Andy's profile@ <XML> - About XML and ...PhotosBlogListsMore Tools Help

@ <XML> - About XML and its applications

Getting the most of XML
This person's network is empty (or maybe they're keeping it private).
Other links

Make your own T-Shirt

April 29

Microsoft promises to support Interoperability

28 April 2009. I attended the Microsoft's Interoperability Day held in Singapore. This is a half-day seminar about Microsoft interoperability initiative. I am quite surprise and I am also pleased that Microsoft has embarked on this strategy.

Microsoft will publish full documentation on how they implemented  the open standards as well as how others can add-on to their products.

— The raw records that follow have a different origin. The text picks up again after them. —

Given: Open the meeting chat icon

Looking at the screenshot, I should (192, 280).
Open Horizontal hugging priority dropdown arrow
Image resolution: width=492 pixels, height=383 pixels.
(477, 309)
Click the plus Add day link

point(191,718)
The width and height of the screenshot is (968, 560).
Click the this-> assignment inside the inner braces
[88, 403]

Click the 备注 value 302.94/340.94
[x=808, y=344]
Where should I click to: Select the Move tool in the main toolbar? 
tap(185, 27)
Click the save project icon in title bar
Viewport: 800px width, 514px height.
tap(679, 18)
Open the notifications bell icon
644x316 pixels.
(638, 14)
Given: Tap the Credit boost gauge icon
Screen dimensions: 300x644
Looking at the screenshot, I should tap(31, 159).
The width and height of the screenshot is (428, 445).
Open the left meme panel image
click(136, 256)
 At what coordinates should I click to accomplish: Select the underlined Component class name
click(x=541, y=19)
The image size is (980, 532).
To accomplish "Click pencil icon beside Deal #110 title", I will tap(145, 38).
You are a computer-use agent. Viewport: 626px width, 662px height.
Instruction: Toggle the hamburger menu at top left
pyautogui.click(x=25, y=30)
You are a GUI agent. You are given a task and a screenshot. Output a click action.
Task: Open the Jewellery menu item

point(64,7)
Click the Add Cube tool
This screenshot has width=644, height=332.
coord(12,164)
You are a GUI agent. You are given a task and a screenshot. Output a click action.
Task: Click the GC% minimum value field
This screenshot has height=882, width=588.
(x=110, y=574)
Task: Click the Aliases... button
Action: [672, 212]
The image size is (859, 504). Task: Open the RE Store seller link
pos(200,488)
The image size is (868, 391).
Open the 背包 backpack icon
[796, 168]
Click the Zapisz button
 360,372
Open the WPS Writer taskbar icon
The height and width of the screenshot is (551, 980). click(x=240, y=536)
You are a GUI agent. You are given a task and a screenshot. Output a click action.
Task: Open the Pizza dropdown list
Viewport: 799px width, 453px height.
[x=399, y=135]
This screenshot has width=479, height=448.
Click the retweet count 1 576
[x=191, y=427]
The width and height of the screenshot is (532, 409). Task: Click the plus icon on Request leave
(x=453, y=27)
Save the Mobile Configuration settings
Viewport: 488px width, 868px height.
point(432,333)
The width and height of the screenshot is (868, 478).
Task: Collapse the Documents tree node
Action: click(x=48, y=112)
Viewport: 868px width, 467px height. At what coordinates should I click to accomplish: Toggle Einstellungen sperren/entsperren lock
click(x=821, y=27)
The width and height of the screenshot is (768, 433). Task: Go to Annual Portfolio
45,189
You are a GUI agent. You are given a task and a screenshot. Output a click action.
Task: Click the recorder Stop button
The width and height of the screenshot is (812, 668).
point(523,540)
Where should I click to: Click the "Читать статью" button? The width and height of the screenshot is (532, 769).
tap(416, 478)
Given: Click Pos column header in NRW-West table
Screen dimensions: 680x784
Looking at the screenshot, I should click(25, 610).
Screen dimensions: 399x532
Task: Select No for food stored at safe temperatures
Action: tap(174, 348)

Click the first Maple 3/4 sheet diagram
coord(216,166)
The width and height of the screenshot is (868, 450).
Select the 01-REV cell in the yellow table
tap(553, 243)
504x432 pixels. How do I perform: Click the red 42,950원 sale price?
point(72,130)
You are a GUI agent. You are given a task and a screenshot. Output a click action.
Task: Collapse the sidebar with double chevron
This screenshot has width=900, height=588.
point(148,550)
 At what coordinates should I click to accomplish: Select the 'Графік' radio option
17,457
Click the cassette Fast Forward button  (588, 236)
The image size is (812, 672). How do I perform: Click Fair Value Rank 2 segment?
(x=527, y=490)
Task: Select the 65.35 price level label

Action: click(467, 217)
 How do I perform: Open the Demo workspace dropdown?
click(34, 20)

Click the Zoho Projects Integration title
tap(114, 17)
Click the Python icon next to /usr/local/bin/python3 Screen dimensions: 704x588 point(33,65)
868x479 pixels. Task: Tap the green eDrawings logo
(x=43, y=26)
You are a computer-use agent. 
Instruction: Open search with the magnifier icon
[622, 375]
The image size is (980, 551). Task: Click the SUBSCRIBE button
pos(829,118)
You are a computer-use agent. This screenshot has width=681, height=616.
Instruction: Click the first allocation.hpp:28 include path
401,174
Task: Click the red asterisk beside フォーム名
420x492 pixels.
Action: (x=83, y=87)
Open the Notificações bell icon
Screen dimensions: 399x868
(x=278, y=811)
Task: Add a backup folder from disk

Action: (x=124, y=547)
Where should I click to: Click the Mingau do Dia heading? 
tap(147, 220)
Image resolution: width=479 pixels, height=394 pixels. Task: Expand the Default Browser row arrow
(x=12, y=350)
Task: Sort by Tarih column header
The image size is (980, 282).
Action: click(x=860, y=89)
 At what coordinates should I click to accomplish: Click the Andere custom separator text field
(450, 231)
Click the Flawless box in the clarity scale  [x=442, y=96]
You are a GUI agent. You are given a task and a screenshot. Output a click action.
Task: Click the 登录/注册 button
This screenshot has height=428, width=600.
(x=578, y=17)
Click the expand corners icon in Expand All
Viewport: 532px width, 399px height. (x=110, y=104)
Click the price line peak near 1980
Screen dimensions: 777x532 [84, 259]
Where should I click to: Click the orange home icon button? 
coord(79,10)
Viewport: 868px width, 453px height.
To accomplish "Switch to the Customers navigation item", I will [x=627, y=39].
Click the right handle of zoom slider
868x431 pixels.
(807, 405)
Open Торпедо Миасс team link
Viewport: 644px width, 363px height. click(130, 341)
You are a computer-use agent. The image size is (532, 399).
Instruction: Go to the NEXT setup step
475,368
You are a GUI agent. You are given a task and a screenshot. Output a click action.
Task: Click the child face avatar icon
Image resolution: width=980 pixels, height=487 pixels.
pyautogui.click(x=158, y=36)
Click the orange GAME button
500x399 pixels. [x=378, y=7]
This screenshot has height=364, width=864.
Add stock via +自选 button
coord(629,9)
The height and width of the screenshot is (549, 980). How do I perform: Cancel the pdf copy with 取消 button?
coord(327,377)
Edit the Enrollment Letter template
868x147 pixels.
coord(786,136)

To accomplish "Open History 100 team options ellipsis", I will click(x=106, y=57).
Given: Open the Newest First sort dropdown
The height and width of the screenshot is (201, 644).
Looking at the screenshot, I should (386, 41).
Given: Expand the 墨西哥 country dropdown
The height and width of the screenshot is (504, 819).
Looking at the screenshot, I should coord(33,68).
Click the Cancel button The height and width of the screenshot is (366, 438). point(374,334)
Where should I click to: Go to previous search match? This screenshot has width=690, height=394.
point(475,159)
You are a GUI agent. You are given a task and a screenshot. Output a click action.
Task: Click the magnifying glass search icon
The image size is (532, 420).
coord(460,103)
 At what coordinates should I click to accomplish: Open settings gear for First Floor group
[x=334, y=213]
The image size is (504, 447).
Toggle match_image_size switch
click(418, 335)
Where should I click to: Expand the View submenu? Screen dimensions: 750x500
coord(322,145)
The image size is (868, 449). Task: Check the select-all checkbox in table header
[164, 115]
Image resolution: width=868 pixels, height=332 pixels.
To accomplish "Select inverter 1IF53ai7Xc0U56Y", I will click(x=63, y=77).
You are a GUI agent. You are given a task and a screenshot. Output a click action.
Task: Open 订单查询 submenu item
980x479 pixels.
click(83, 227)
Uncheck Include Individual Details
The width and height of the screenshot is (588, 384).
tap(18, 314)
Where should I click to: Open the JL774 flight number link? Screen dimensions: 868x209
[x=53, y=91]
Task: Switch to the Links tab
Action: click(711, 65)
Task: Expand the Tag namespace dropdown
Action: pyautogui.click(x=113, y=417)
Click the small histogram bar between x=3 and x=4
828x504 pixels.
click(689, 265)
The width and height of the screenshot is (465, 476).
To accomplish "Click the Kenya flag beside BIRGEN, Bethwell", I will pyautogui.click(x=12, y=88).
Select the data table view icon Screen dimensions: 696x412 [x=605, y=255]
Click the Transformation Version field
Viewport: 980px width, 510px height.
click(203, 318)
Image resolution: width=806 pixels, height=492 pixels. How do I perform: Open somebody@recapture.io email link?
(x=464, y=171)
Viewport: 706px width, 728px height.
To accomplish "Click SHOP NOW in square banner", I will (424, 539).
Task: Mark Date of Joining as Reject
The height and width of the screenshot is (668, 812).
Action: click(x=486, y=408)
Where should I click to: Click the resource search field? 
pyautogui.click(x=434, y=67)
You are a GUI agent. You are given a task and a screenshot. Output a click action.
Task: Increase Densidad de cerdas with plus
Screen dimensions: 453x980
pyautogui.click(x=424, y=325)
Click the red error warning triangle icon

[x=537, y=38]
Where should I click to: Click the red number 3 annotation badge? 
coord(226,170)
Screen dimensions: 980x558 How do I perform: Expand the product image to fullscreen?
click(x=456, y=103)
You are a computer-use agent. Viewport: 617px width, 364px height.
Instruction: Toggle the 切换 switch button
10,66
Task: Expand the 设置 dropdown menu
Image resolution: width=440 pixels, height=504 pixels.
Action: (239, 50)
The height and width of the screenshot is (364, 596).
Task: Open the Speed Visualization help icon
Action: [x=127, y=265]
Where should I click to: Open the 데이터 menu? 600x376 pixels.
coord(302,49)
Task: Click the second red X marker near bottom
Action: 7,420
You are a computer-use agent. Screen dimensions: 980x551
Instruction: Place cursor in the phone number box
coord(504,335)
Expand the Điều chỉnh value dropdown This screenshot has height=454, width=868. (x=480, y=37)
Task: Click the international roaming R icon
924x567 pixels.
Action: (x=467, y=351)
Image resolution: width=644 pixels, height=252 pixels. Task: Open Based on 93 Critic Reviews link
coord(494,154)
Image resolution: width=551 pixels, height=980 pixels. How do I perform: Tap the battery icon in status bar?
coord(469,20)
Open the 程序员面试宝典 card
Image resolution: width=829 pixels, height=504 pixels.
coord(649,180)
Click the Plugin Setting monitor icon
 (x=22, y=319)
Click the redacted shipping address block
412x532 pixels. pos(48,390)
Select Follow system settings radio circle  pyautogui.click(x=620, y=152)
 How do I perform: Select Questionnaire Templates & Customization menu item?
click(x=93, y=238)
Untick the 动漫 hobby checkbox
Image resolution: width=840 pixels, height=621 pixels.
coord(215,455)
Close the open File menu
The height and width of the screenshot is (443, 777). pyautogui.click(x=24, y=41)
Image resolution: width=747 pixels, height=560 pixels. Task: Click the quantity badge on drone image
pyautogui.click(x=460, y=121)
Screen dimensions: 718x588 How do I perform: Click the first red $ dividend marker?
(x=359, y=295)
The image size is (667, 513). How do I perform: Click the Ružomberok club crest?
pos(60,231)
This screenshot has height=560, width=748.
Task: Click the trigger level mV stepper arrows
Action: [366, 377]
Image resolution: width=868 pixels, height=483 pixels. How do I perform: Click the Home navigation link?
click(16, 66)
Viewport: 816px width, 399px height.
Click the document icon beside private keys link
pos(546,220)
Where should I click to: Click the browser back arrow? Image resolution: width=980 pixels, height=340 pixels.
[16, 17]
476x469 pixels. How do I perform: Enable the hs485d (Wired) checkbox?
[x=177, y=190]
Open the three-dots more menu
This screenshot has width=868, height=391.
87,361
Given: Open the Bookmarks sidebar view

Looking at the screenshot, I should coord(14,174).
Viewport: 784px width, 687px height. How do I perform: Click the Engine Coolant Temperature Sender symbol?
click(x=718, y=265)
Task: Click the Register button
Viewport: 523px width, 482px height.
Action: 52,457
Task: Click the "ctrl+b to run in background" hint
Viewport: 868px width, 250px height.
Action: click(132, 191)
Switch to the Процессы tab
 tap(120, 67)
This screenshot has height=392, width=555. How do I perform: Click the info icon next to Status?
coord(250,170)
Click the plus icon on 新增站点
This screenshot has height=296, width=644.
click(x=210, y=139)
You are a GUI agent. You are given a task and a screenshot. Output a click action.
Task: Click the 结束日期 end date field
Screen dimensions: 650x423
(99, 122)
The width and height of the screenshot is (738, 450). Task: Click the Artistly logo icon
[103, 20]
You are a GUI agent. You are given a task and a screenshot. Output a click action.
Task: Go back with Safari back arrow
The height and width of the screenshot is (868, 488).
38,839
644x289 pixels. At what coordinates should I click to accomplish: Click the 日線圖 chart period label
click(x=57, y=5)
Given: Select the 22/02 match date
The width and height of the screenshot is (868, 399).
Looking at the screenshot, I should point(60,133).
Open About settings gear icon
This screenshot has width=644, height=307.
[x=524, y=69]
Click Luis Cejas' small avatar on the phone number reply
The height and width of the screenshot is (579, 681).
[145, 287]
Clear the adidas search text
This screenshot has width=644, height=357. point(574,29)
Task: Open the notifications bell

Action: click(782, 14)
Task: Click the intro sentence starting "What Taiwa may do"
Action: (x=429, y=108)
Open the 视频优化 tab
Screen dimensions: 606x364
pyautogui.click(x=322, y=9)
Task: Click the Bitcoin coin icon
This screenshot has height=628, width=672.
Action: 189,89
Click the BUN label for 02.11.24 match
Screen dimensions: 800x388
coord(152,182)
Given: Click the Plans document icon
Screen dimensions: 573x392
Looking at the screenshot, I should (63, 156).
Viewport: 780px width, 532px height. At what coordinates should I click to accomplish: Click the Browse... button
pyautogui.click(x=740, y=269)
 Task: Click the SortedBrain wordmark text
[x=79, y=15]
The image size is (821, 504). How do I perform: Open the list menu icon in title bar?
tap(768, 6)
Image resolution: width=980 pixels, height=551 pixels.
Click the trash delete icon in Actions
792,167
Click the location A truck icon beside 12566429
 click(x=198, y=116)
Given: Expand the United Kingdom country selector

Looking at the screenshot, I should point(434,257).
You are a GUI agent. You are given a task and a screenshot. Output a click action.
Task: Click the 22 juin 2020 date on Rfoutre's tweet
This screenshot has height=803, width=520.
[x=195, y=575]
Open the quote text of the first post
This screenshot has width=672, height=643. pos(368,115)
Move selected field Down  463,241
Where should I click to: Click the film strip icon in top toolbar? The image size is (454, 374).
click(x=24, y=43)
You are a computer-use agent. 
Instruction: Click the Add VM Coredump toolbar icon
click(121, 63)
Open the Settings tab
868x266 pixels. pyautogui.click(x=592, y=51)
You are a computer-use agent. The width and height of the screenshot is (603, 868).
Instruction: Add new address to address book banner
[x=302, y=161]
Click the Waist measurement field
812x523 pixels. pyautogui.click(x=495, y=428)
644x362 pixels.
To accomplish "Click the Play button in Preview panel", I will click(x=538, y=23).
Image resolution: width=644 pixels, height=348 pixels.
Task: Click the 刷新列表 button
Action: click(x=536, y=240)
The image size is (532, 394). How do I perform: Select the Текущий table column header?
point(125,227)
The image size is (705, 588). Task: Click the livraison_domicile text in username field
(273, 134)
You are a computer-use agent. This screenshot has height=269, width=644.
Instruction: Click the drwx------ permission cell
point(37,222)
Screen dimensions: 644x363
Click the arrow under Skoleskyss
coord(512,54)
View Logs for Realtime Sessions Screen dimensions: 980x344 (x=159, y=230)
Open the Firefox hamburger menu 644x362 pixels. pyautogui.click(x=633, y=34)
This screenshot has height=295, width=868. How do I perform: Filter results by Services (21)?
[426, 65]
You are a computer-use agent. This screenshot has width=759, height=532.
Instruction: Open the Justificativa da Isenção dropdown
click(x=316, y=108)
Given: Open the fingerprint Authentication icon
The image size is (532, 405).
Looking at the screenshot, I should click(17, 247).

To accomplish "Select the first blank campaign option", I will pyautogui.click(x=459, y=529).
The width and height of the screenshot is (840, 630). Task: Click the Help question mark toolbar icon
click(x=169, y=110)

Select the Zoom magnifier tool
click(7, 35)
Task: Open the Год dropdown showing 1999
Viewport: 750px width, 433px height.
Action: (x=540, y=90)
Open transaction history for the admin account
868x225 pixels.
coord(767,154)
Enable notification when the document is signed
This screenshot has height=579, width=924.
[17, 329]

Microsoft Office is widely used in business and the open source office suite such as Open Office are also gaining acceptance in the office space too. XML is the format of choice but there exist 2 dominants document standards (Open XML and Open Document) is a hassle.

With Microsoft announcing the release of Microsoft Office 2007 Service Pack 2, ODF will also be a native format is a welcome sign. Microsoft also provides templates to help users to create new documents that will be compatible to both standards. This will help the proliferation of using XML document standards and moving away from proprietary binary format.

For those still using Office 2003, a similar release is expected later this year. This is a good news too.

My burning question: In the future, will there be a possibility where one document standard emerge and what are the difficulties the industry have to face to reach this state? At this time no one is sure. The emergency of new technologies may change the scene. This moment the member of panelist is not sure too. Microsoft has opted to support all open standards.

In the meanwhile, two standards are needed and each created with different purpose. OOXML (Open XML) to take care of legacy issues in the Microsoft Office world while ODF (Open Document Format) cater for the general document format which does not have a legacy string attached.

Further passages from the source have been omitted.